→ **Prompt**
The expected output is the exact lines from the one containing "This screenshot has width=1327, height=896." through the end of the data, inclusive, and nothing else.

-- Opening Marker --

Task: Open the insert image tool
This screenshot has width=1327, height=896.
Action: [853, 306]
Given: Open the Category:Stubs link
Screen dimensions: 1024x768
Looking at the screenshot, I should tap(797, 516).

-- Closing Marker --

→ **Output of the exercise**
This screenshot has width=1327, height=896.
Action: [853, 306]
Given: Open the Category:Stubs link
Screen dimensions: 1024x768
Looking at the screenshot, I should tap(797, 516).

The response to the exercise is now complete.